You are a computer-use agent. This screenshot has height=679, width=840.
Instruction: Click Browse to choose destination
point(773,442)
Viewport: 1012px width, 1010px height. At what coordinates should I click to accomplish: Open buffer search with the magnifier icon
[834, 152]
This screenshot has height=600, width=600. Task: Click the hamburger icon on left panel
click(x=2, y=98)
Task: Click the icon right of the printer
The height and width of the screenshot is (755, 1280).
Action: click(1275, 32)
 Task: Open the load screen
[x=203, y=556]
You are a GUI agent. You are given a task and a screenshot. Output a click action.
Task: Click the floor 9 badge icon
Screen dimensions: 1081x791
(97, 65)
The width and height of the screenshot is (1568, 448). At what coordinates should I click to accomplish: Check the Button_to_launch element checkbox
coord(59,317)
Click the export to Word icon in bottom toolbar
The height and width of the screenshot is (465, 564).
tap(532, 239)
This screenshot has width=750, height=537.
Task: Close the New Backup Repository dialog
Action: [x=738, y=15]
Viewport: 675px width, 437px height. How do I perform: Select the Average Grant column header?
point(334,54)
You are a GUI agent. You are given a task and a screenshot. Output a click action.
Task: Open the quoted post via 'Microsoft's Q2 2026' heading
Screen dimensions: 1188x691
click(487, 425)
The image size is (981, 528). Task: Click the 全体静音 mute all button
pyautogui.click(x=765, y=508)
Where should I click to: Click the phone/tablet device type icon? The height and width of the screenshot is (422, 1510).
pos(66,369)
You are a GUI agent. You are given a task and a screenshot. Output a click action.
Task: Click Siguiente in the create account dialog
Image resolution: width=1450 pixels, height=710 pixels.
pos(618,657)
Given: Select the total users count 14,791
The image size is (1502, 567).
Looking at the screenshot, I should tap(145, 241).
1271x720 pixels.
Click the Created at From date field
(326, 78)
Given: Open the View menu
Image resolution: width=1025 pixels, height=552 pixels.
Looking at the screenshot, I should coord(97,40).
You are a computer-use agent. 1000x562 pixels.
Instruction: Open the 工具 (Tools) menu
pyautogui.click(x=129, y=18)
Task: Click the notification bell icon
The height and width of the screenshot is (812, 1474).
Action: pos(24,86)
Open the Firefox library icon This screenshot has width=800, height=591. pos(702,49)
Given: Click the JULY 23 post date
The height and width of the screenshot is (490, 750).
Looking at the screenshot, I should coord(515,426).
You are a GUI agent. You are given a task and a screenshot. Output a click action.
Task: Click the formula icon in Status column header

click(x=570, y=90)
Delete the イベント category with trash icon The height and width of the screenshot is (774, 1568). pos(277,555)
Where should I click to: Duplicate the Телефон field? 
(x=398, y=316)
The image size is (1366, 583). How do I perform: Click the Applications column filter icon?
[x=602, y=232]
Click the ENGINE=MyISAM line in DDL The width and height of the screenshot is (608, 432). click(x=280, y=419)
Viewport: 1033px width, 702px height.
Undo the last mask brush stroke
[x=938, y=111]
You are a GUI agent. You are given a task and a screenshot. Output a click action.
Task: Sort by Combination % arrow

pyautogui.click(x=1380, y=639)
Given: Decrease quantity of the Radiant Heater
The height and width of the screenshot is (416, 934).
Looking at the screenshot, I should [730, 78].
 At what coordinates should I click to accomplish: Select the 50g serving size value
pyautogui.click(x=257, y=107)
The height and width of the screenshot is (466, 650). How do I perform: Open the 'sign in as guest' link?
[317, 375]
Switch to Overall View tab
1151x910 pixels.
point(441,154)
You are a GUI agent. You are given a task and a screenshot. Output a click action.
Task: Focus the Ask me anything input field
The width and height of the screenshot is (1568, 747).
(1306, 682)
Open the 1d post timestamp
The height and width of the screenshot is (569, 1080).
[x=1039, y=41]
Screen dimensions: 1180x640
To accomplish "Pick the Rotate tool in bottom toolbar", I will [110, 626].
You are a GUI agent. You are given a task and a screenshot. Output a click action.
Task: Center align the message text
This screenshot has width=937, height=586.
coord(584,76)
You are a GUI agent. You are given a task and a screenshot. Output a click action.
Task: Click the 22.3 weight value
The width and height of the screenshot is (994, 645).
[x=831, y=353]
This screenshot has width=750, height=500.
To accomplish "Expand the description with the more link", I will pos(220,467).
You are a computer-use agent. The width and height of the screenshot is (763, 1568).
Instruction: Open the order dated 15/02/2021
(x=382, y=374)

------------------------------------------------------------------------

Exercise objective.
Write the data above out again in full, with every word as given.

Expected answer.
You are a computer-use agent. This screenshot has height=679, width=840.
Instruction: Click Browse to choose destination
point(773,442)
Viewport: 1012px width, 1010px height. At what coordinates should I click to accomplish: Open buffer search with the magnifier icon
[834, 152]
This screenshot has height=600, width=600. Task: Click the hamburger icon on left panel
click(x=2, y=98)
Task: Click the icon right of the printer
The height and width of the screenshot is (755, 1280).
Action: click(1275, 32)
 Task: Open the load screen
[x=203, y=556]
You are a GUI agent. You are given a task and a screenshot. Output a click action.
Task: Click the floor 9 badge icon
Screen dimensions: 1081x791
(97, 65)
The width and height of the screenshot is (1568, 448). At what coordinates should I click to accomplish: Check the Button_to_launch element checkbox
coord(59,317)
Click the export to Word icon in bottom toolbar
The height and width of the screenshot is (465, 564).
tap(532, 239)
This screenshot has width=750, height=537.
Task: Close the New Backup Repository dialog
Action: [x=738, y=15]
Viewport: 675px width, 437px height. How do I perform: Select the Average Grant column header?
point(334,54)
You are a GUI agent. You are given a task and a screenshot. Output a click action.
Task: Open the quoted post via 'Microsoft's Q2 2026' heading
Screen dimensions: 1188x691
click(487, 425)
The image size is (981, 528). Task: Click the 全体静音 mute all button
pyautogui.click(x=765, y=508)
Where should I click to: Click the phone/tablet device type icon? The height and width of the screenshot is (422, 1510).
pos(66,369)
You are a GUI agent. You are given a task and a screenshot. Output a click action.
Task: Click Siguiente in the create account dialog
Image resolution: width=1450 pixels, height=710 pixels.
pos(618,657)
Given: Select the total users count 14,791
The image size is (1502, 567).
Looking at the screenshot, I should tap(145, 241).
1271x720 pixels.
Click the Created at From date field
(326, 78)
Given: Open the View menu
Image resolution: width=1025 pixels, height=552 pixels.
Looking at the screenshot, I should coord(97,40).
You are a computer-use agent. 1000x562 pixels.
Instruction: Open the 工具 (Tools) menu
pyautogui.click(x=129, y=18)
Task: Click the notification bell icon
The height and width of the screenshot is (812, 1474).
Action: pos(24,86)
Open the Firefox library icon This screenshot has width=800, height=591. pos(702,49)
Given: Click the JULY 23 post date
The height and width of the screenshot is (490, 750).
Looking at the screenshot, I should coord(515,426).
You are a GUI agent. You are given a task and a screenshot. Output a click action.
Task: Click the formula icon in Status column header

click(x=570, y=90)
Delete the イベント category with trash icon The height and width of the screenshot is (774, 1568). pos(277,555)
Where should I click to: Duplicate the Телефон field? 
(x=398, y=316)
The image size is (1366, 583). How do I perform: Click the Applications column filter icon?
[x=602, y=232]
Click the ENGINE=MyISAM line in DDL The width and height of the screenshot is (608, 432). click(x=280, y=419)
Viewport: 1033px width, 702px height.
Undo the last mask brush stroke
[x=938, y=111]
You are a GUI agent. You are given a task and a screenshot. Output a click action.
Task: Sort by Combination % arrow

pyautogui.click(x=1380, y=639)
Given: Decrease quantity of the Radiant Heater
The height and width of the screenshot is (416, 934).
Looking at the screenshot, I should [730, 78].
 At what coordinates should I click to accomplish: Select the 50g serving size value
pyautogui.click(x=257, y=107)
The height and width of the screenshot is (466, 650). How do I perform: Open the 'sign in as guest' link?
[317, 375]
Switch to Overall View tab
1151x910 pixels.
point(441,154)
You are a GUI agent. You are given a task and a screenshot. Output a click action.
Task: Focus the Ask me anything input field
The width and height of the screenshot is (1568, 747).
(1306, 682)
Open the 1d post timestamp
The height and width of the screenshot is (569, 1080).
[x=1039, y=41]
Screen dimensions: 1180x640
To accomplish "Pick the Rotate tool in bottom toolbar", I will [110, 626].
You are a GUI agent. You are given a task and a screenshot. Output a click action.
Task: Center align the message text
This screenshot has width=937, height=586.
coord(584,76)
You are a GUI agent. You are given a task and a screenshot. Output a click action.
Task: Click the 22.3 weight value
The width and height of the screenshot is (994, 645).
[x=831, y=353]
This screenshot has width=750, height=500.
To accomplish "Expand the description with the more link", I will pos(220,467).
You are a computer-use agent. The width and height of the screenshot is (763, 1568).
Instruction: Open the order dated 15/02/2021
(x=382, y=374)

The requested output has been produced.